Entertainment & Arts

Row over BBC scheduling 'meddling'

The Night Manager
Image caption BBC One's The Night Manager proved a huge Sunday night draw for viewers earlier this year

Labour has accused Culture Secretary John Whittingdale of "meddling" after reports he will allow commercial broadcasters to challenge the BBC over peak-time scheduling.

Shadow culture secretary Maria Eagle called the rumoured plans "unacceptable interference".

A BBC source said it would be odd to make it harder for people to watch programmes they had paid for.

The government denied it intended to determine the scheduling of programmes.

Details are expected in this month's White Paper on BBC Charter renewal.

'External regulation'

A number of Sunday newspapers carry reports suggesting the BBC will be called upon to defend its scheduling where rivals are unfavourably impacted.

A government source told the Sunday Times the White Paper was intended to "set a broad set of principles and guidelines".

"How that is applied to individual programmes and scheduling is a matter for them. But they will be subject to external regulation."

Image caption In the past, ITV has complained about the scheduling overlap between Strictly Come Dancing and its own hit, X Factor.

It could see the BBC forced to move popular shows such as Strictly Come Dancing, or the recent BBC One hit The Night Manager, from peak-time slots on a Saturday or Sunday night - ending the traditional ratings wars.

In the past ITV has criticised the BBC for "aggressive scheduling" citing, among others, the conflict between The X Factor and Strictly Come Dancing.
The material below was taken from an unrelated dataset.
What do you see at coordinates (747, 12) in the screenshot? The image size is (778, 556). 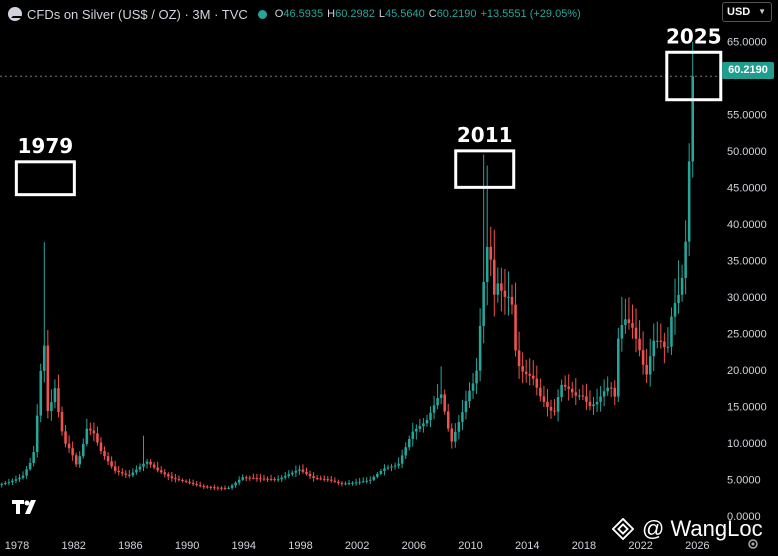 I see `currency-selector: USD ▼` at bounding box center [747, 12].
Mr Whittingdale has previously expressed concerns about the BBC's flagship News at Ten bulletin being broadcast at the same time as ITV's.

Ms Eagle said: "John Whittingdale is behaving as if he were running the BBC - he is not.

"This kind of meddling in day-to-day scheduling decisions would be a completely unacceptable interference in the independence of the BBC.

"The public will wonder why the government is interfering with the BBC, and why they are trying to dictate when they can schedule hugely popular programmes like Strictly Come Dancing."

The Department for Culture, Media and Sport said no final decisions had been taken, but added: "The Secretary of State has made it clear on a number of occasions that the government cannot, and indeed should not, determine either the content or scheduling of programmes."

'Increasing sensitivity'

Media commentator Steve Hewlett said he thought there would be something in the charter "more general" about the BBC's approach to its impact.

"In other words, increasing the BBC's sensitivity to its impact on commercial competitors.

"Not just in TV and radio but also online and amongst the newspaper publishers.

"I'd be very, very surprised if there is a specific injunction not to schedule any particular programme anywhere because it's far too detailed, it's exactly what the government or the regulators shouldn't be doing."

The BBC source denied "aggressively scheduling" but added: "We do show programmes at the times people want to watch them".

"Research has shown that an element of competition drives up quality across the industry and the public would be deeply concerned if the BBC's ability to show programmes such as Strictly, Doctor Who, and Sherlock, at the times convenient to them were taken away.

"It would be odd to make it harder for people to find and watch the programmes they have already paid for."

Clash research

A recent independent report into the BBC, commissioned by the government, researched the impact of scheduling similar shows at the same time.

The report, published in February, concluded the impact was "not statistically significant", calculating a dip of no more than 1% in viewing figures, irrespective of whether it was a drama or a light entertainment show.

The only noticeable impact it found was where the BBC and ITV schedule the same type of dramas - such as crime - at the same time.